▸ Objectif
Poursuivez l'extrait sur les années trente et la grande crise à partir de sa dernière phrase, dans le même registre.

Les années trente exercent une attraction qui ne faiblit pas. Notre époque de paix et de prospérité aurait-elle besoin d’un repoussoir, aurait-elle comme la nostalgie fascinée d’un temps qui fut d’amertume et de désolation, mais tout autant de passion ? Ou bien se retoume-t-on vers lui mû par une sourde inquiétude, parce qu’il a montré la fragilité de nos sociétés, les démons tapis au cœur de la civilisation occidentale, la course au suicide de tout un continent ? Cette décennie fut cruelle, qui vit les belles années de l’après-guerre s’effacer devant la crise, puis céder la place aux dressages totalitaires, aux fièvres politiques, aux angoisses d’un nouvel avant-guerre.

 

On l’annonçait depuis des décennies, sinon depuis un siècle : de récession en récession, la fin du capitalisme mûrissait. Mais à la fin des années vingt, le drame dépassa toutes les représentations. Le capitalisme connut la plus violente crise de son existence et nulle révolution ne s’ensuivit. Le spectacle était pourtant hallucinant de violence et d’ampleur. Des millions d’hommes avaient une fois déjà quitté leur travail : c’était une quinzaine d’années auparavant, pour répondre à l’ordre de mobilisation. Cette fois, à nouveau par millions, ils étaient jetés sur le pavé, mais ni l’armée ni la vie civile ne les attendaient : ils étaient démobilisés au beau milieu d’une impasse.

 

On peine à se représenter le drame qu’infligea la grande crise à des foules de personnes, tous ces gens à qui l’on avait inculqué la valeur du travail et qui se trouvaient soudain inutiles et dépourvus du nécessaire. Les allocations étaient rares et limitées ; avoir le souci du lendemain, gagner le pain pour sa famille étaient des expressions qui avaient leur plein sens. L’influence de cette épreuve sur les mentalités allait être durable. Compter ses sous, penser à l’avenir, regarder à la dépense, voilà des maximes qui dirigeraient la conduite des générations de la crise, avant que la grande prospérité des années cinquante et surtout soixante ne les use sans retour.

▸ Jeu de données
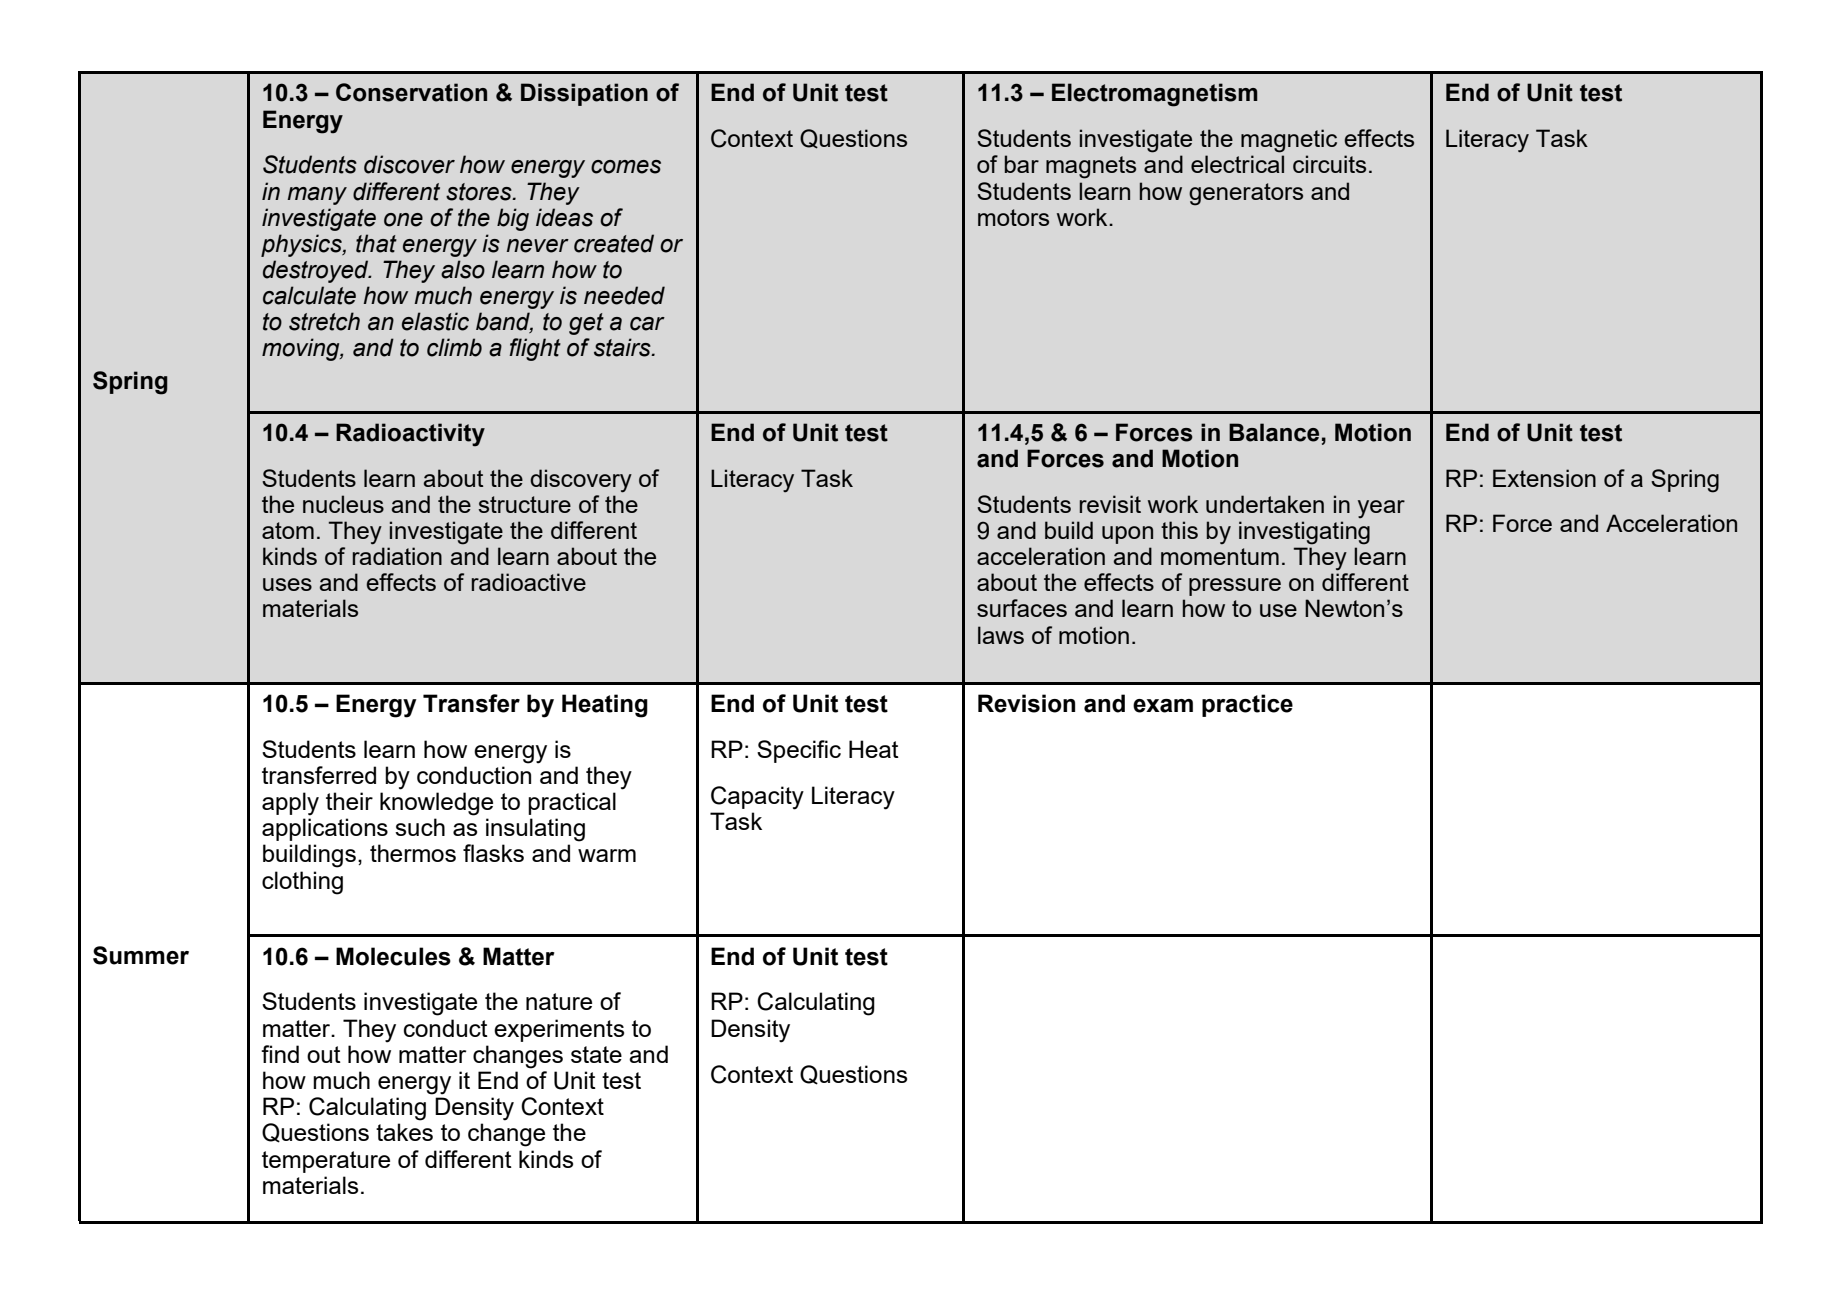 This image has width=1841, height=1302. Describe the element at coordinates (799, 751) in the image. I see `Specific` at that location.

▸ Exercice corrigé
Mais sur le moment, la victime principale de la crise fut peut-être la foi en l’ascension sociale. L’idée était relativement neuve ; la Révolution française l’avait mise à l’ordre du jour plus d’un siècle auparavant, mais elle venait seulement de gagner l’ensemble d’une Europe où l’Ancien Régime avait tenu de solides bastions jusqu’à la Grande Guerre et ses bouleversements. La société divisée en corps et castes, la société du sang et de la naissance avaient fait leur temps ; l’espoir s’installait de voir ses enfants monter d’un échelon ou deux. La grande crise faisait soudain paraître vain cet espoir et rendait l’avenir amer, alors que le souvenir des massacres de la Grande Guerre noircissait encore le passé. Comment le libéralisme aurait-il pu en sortir indemne ? On le vit littéralement se déprécier, on vit ses défenseurs baisser la voix, ou crier dans le désert. Le libre-échange avait animé la planète de la plus belle circulation de richesses ; il répandait à présent le chômage jusque dans les recoins de la terre. L’interventionnisme ne pouvait que marquer des points : l’État devait être non seulement veilleur de nuit, mais encore banquier, entrepreneur, tuteur, protecteur et, pourquoi pas ?, dresseur des corps et des âmes.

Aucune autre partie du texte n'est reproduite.